Nie ma możliwości naprawianie Hugo Bossa przed przyszłotygodniowym terminem startu. Uderzenie pozostawiło szczelinę zarówno na zewnętrznej jak i wewnętrzej warstwie poszycia. Pięciometrowa szpara ciągnie po lewej stronie strefy zanurzonej kadłuba od wysokości kilu prawie do samej rufy. Ponadto w powłoce kadłuba odciśnięty został fragment ok. 10x10 cm. - Czas trwania napraw określono w tygodniach, a nie dniach. Co oznacza, że wypadłem z wyścigu. To już koniec. Cztery lata przygotowań poszło na marne. Jestem rozczarowany i to bardzo. Szacowaliśmy szansę naprawy i gdyby jakakolwiek była, próbowalibyśmy z całą pewnością. Nie było jednak żadnej możliwości. To koszmar. Nie tylko dla mnie, ale i dla całego teamu. Pracowaliśmy bardzo ciężko. Zbudowaliśmy nową łódź. Wszystko w jednym celu, osiągnąć pełną gotowość do tego wyścigu. Wrócimy tu w 2012 roku, by wystartować ponownie. Nie zamierzamy się poddać. Mamy wspaniały zespół i to nie koniec marzeń. Tymczasowo trochę zwolnimy obroty, to na pewno - mówił smutny Thomson.

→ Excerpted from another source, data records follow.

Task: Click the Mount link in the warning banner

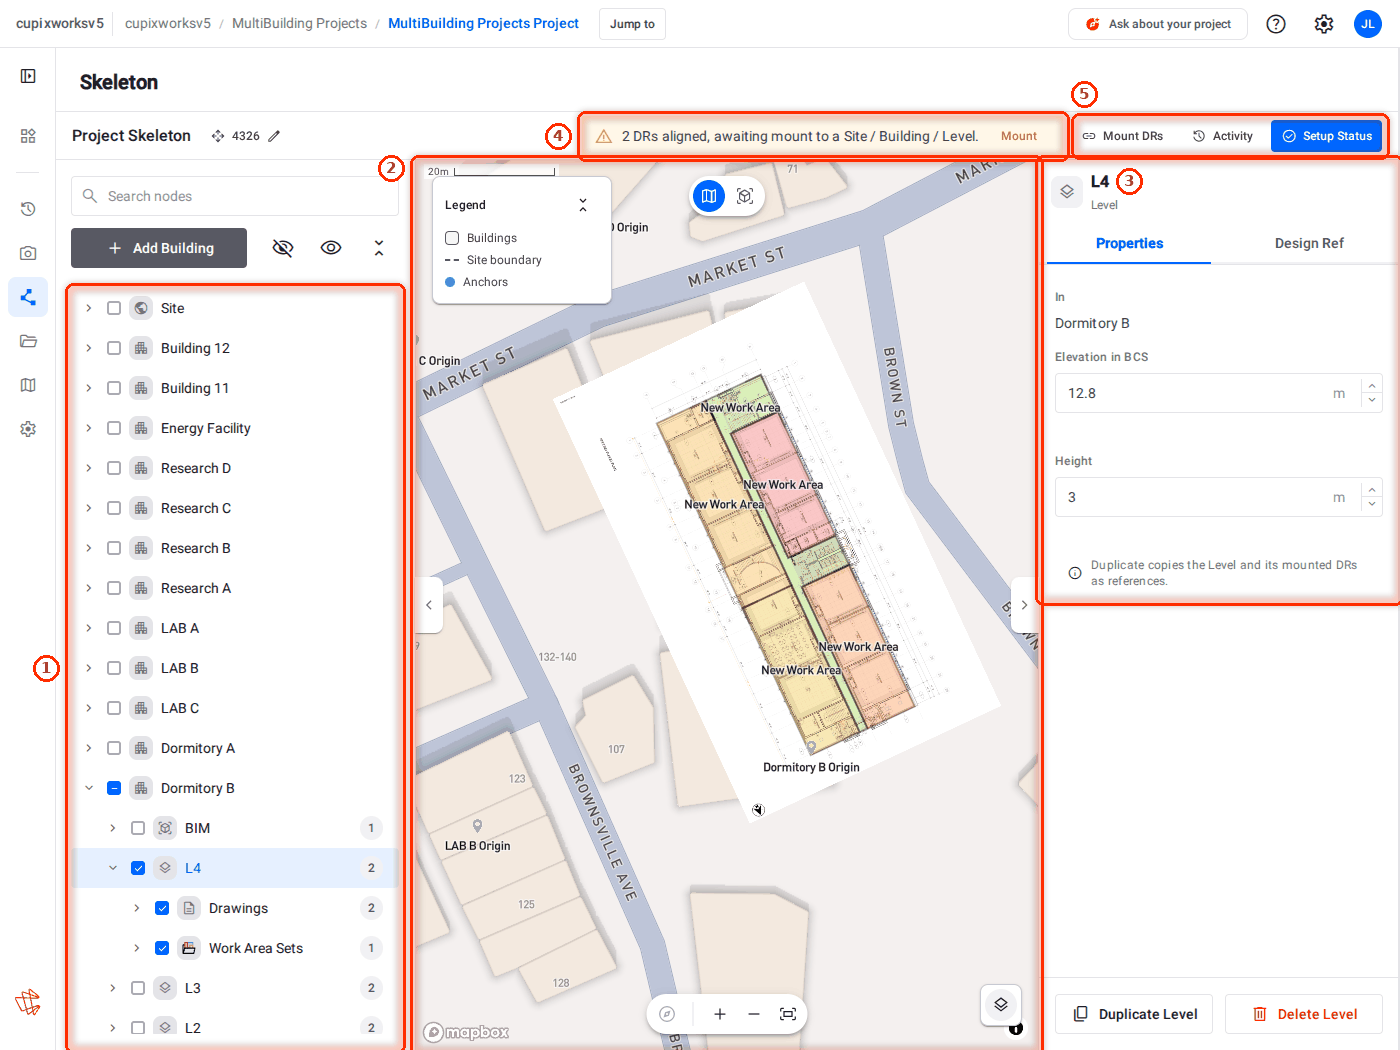Action: point(1019,136)
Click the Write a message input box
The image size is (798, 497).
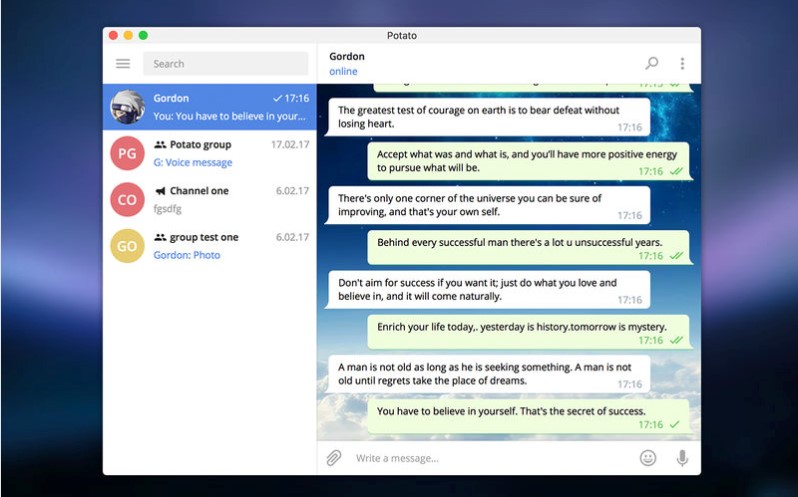pyautogui.click(x=490, y=458)
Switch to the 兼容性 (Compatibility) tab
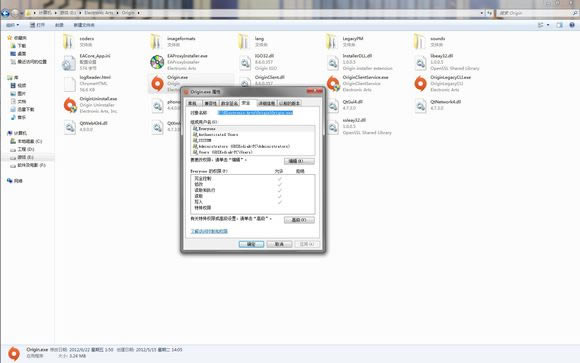The height and width of the screenshot is (363, 580). [210, 103]
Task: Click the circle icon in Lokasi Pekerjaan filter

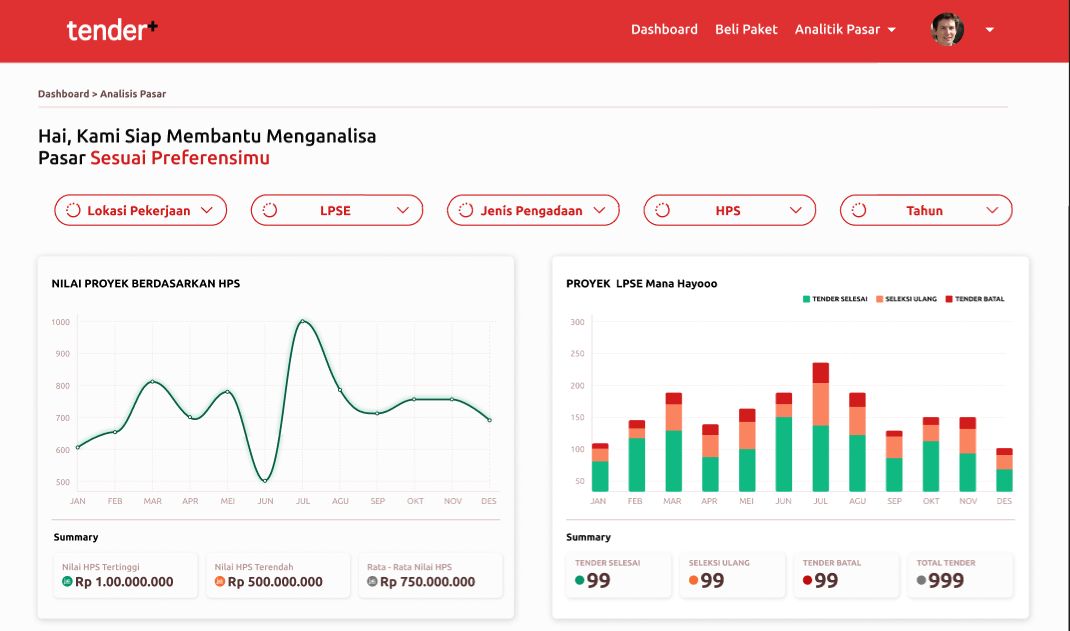Action: click(73, 210)
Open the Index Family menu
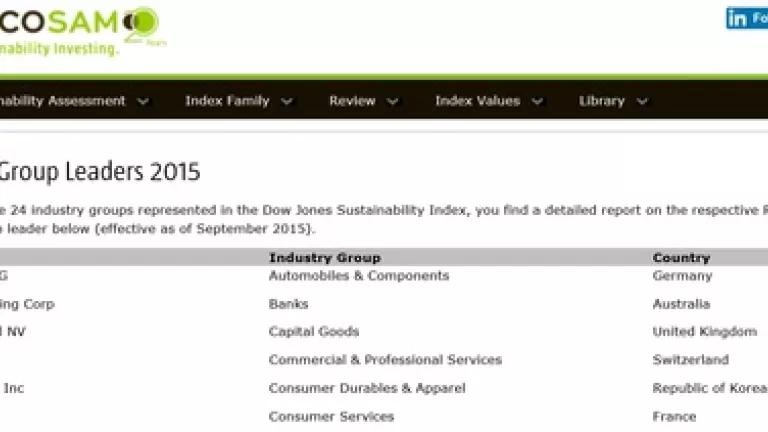The height and width of the screenshot is (432, 768). click(227, 101)
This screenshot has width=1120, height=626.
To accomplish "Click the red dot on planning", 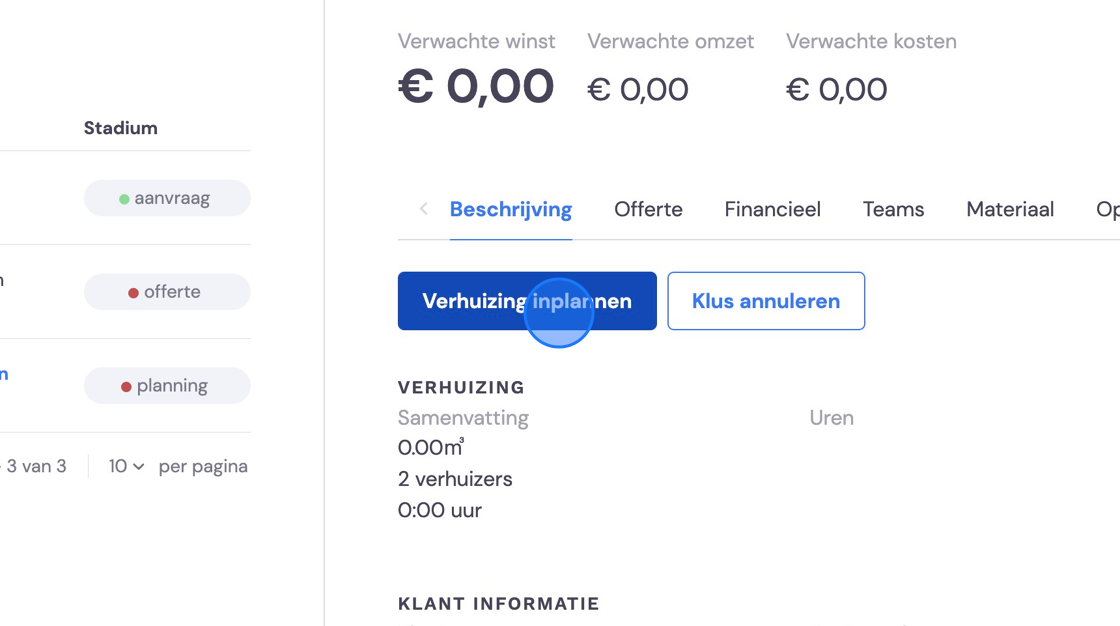I will point(126,387).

Szczęście mu odmawiało współpracy od dłuższego czasu. Przypomnijmy, że na dwa tygodnie przed startem regat, jego jacht został staranowany przez kuter rybacki u wejścia do Les Sables. Szkutnikom udało się jednak dokonać napraw, choć musieli wyciąć 3,5-metrową dziurę w burcie i poskładać połamany maszt.
Tymczasem wyścig trwa, choć flota została wystawiona na ciężką próbę na Zatoce Biskajskiej. Prowadzi Loick Peyron (Gitana Eighty), przed Sebastienem Josse (BT) i Jean-Pierrem Dickiem (Paprec-Vibrac 2).